▶ _SUPPLIED MATERIAL_:
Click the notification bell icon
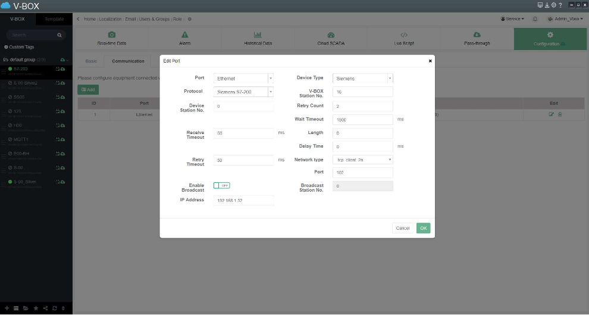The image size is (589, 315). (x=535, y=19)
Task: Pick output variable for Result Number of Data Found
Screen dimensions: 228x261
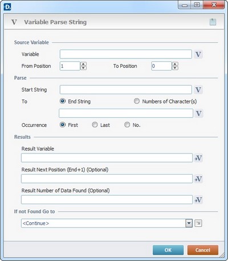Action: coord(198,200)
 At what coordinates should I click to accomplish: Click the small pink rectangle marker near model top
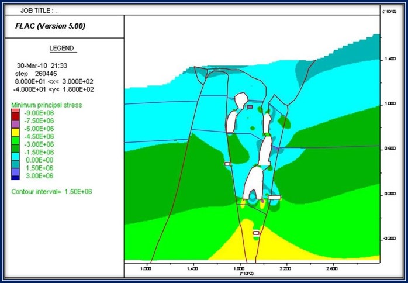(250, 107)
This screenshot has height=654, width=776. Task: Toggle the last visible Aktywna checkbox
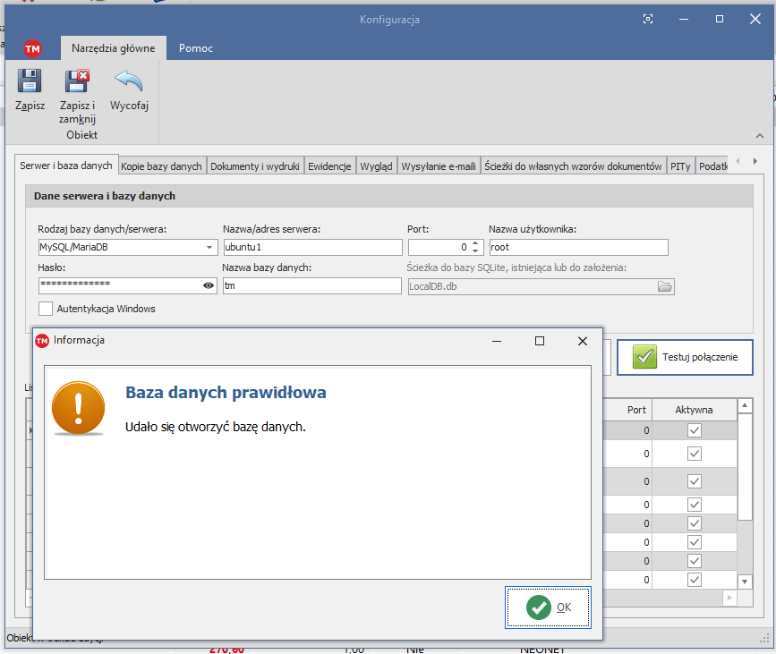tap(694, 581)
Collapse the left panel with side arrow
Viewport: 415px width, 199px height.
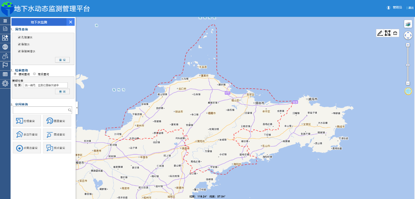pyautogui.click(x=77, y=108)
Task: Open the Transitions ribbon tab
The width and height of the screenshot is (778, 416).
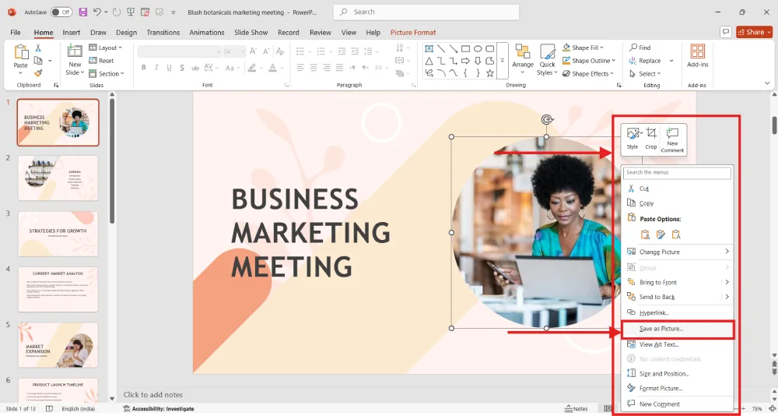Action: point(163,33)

▶ _INSTRUCTIONS FOR THE TASK_:
Give every record again without changing a word. Exclude the pictures.

▶ _SOLUTION FOR THIS PROBLEM_:
Click the notification bell icon
The image size is (589, 315). (x=535, y=19)
Task: Pick output variable for Result Number of Data Found
Screen dimensions: 228x261
Action: coord(198,200)
 At what coordinates should I click to accomplish: Click the small pink rectangle marker near model top
(250, 107)
This screenshot has height=654, width=776. Task: Toggle the last visible Aktywna checkbox
tap(694, 581)
Collapse the left panel with side arrow
Viewport: 415px width, 199px height.
pyautogui.click(x=77, y=108)
Task: Open the Transitions ribbon tab
The width and height of the screenshot is (778, 416).
Action: point(163,33)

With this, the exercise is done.